1. 一種茲卡病毒套膜蛋白突變體，係在一野生型茲卡病毒套膜蛋白的第105個胺基酸位置有一蘇胺酸取代，或在第248個及第250個胺基酸位置分別有一天冬醯胺酸及一蘇胺酸取代。
2. 一種核酸分子，包含一編碼如申請專利範圍第1項所述之茲卡病毒套膜蛋白突變體的核苷酸序列。

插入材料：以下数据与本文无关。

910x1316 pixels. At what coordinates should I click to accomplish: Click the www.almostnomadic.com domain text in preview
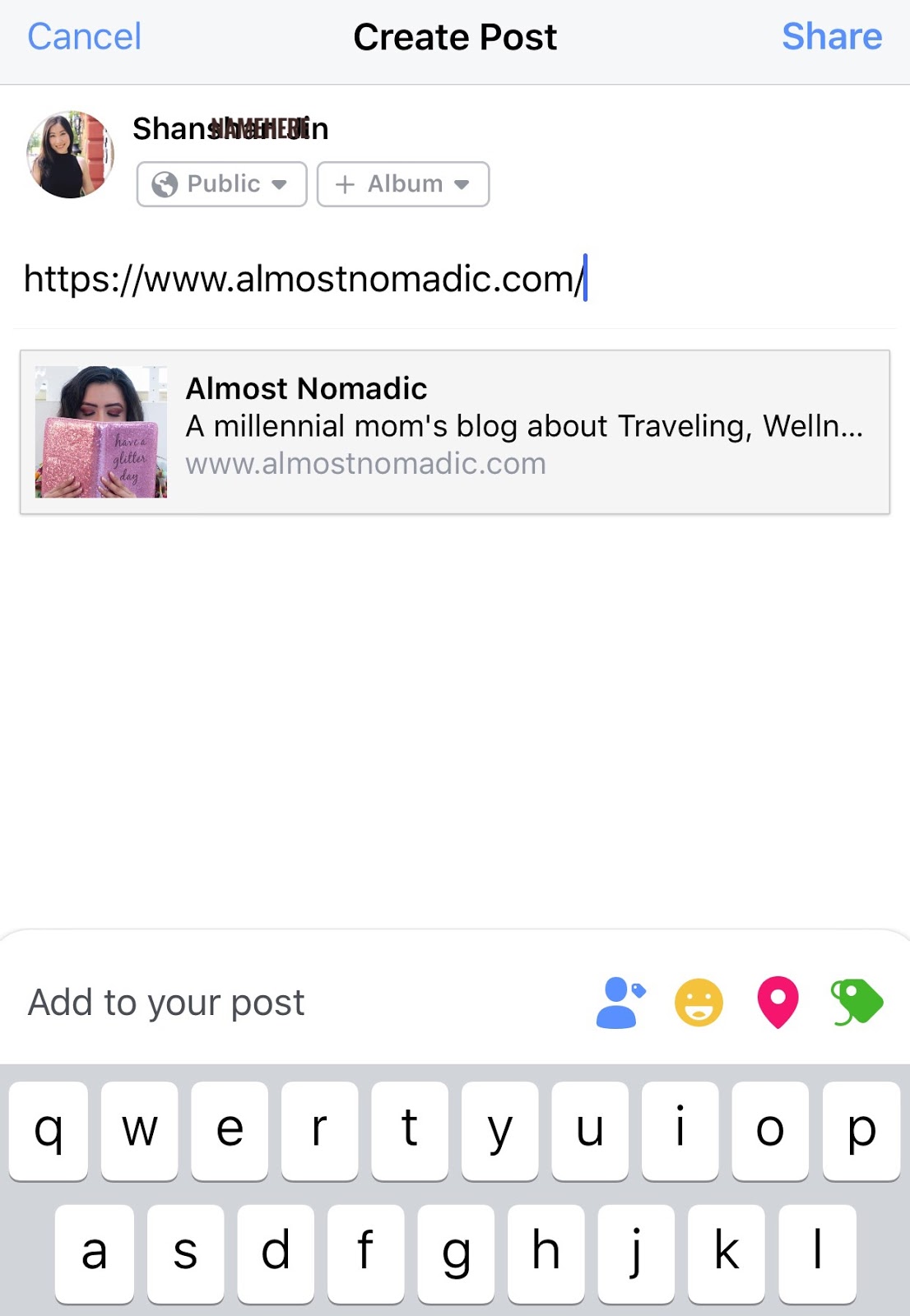point(365,464)
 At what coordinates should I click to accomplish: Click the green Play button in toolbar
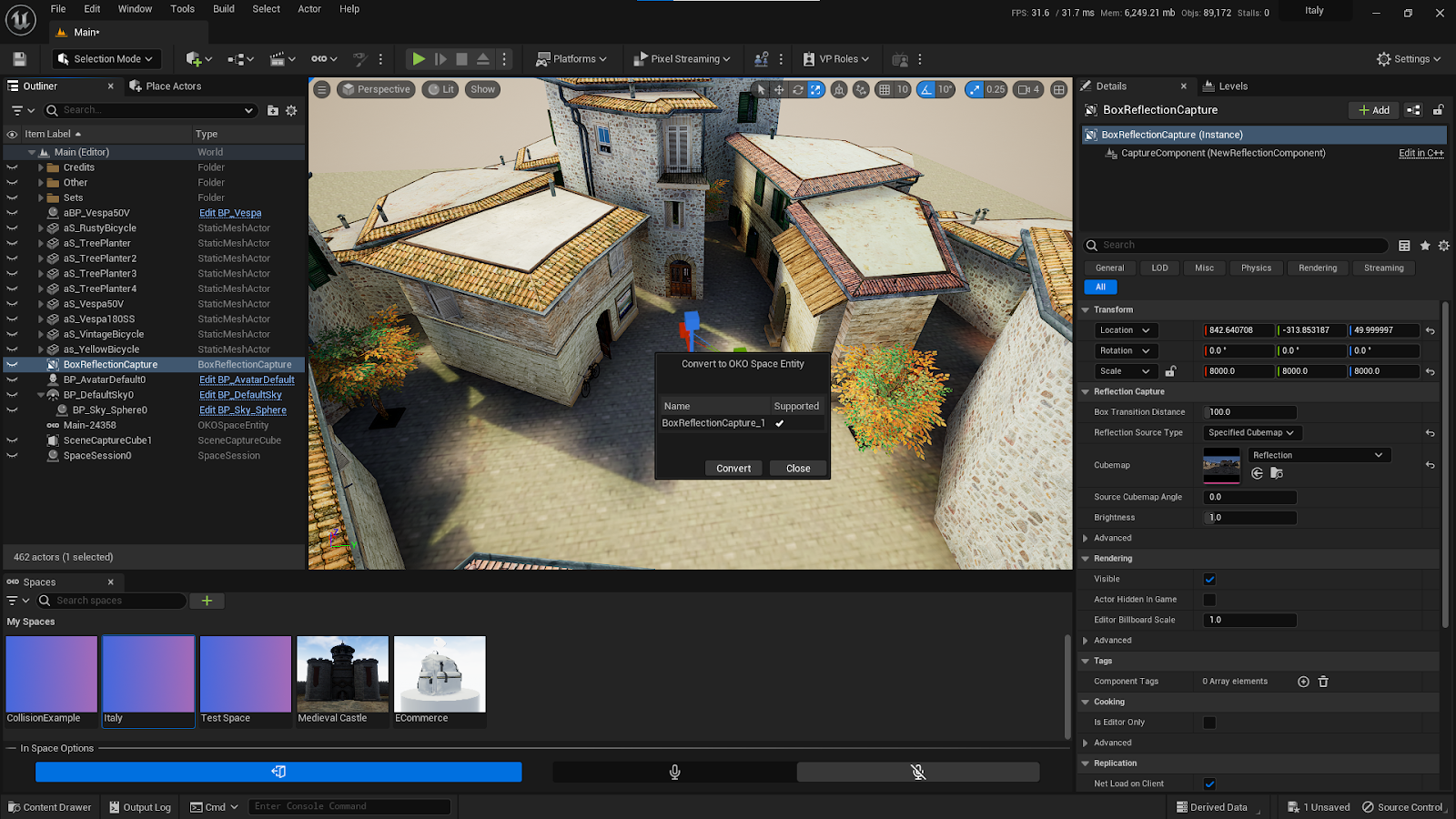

3. 一種疫苗組合物，包含如申請專利範圍第1項所述之茲卡病毒套膜蛋白突變體。
4. 如申請專利範圍第3項所述之疫苗組合物，進一步包含一茲卡病毒前膜蛋白。
5. 一種疫苗組合物，包含一具有如申請專利範圍第2項所述之核酸分子的重組病毒。
6. 如申請專利範圍第5項所述之疫苗組合物，其中該重組病毒包含一茲卡病毒前膜蛋白基因。
7. 如申請專利範圍第5項所述之疫苗組合物，其中該重組病毒係為一重組腺病毒。
8. 一種茲卡病毒套膜蛋白突變體之用途，係用於製備預防茲卡病毒感染及登革病毒感染之抗體依賴性增強作用的疫苗組合物，其中該茲卡病毒套膜蛋白突變體係在一野生型茲卡病毒套膜蛋白的第105個胺基酸位置有一蘇胺酸取代，或在第248個及第250個胺基酸位置分別有一天冬醯胺酸及一蘇胺酸取代。
9. 如申請專利範圍第8項所述之用途，其中該茲卡病毒套膜蛋白突變體係由一重組病毒所表現。
10. 如申請專利範圍第9項所述之用途，其中該重組病毒係為一重組腺病毒。